Ann Rheum Dis 63:1331-1334 doi:10.1136/ard.2003.015065
  • Concise report

Hand cortical bone mass and its associations with radiographic joint damage and fractures in 50–70 year old female patients with rheumatoid arthritis: cross sectional Oslo-Truro-Amsterdam (OSTRA) collaborative study

  1. G Haugeberg1,
  2. M C Lodder2,
  3. W F Lems2,
  4. T Uhlig1,
  5. R E Ørstavik1,
  6. B A C Dijkmans2,
  7. T K Kvien1,
  8. A D Woolf3
  1. 1Department of Rheumatology, Diakonhjemmet Hospital, Oslo, Norway
  2. 2Department of Rheumatology, VU University Medical Centre, Amsterdam, The Netherlands
  3. 3Department of Rheumatology, Royal Cornwall Hospital, Truro, UK
  1. Correspondence to:
    Dr G Haugeberg
    Department of Rheumatology, Sørlandet Hospital, N-4604 Kristiansand S, Norway;
  • Accepted 1 December 2003


Objective: To investigate the relationship between hand bone mineral density (BMD) and radiographic joint damage, and between hand BMD and fractures in 50–70 year old women with longstanding RA.

Methods: Demographic, clinical data, and imaging data on hand radiographs and Genants vertebral deformity score on spine radiographs were collected from 135 women with RA of ⩾5 years, recruited from three European rheumatology clinics. Metacarpal hand BMD was measured by digital hand x ray radiogrammetry (DXR), and hip and lumbar spine BMD by dual x ray absorptiometry (DXA). Multiple regression analyses were used to examine associations between hand BMD and radiographic joint damage, and hand BMD and fractures.

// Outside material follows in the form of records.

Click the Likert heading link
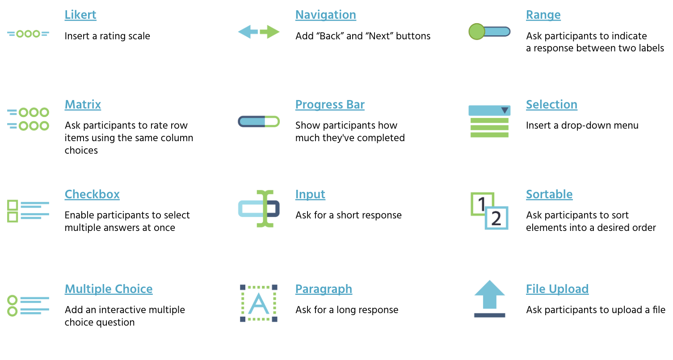coord(80,15)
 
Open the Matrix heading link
coord(83,105)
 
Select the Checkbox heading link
coord(92,194)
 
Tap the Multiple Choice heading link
coord(109,289)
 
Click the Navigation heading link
coord(325,15)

Results: Hand BMD was strongly and independently associated with radiographic hand joint damage in a linear regression model adjusted for age, centre, BMI, disease duration, RF, 18 deformed joint count, ESR, and femoral neck BMD. In a multivariate logistic regression model adjusted for relevant variables, hand BMD and femoral neck BMD, but not spine BMD, were independently associated with vertebral deformities and with non-vertebral fractures.

Conclusion: BMD measured by DXR on conventional hand radiographs in patients with RA may potentially be used as an indicator of joint damage and of vertebral and non-vertebral fracture risk.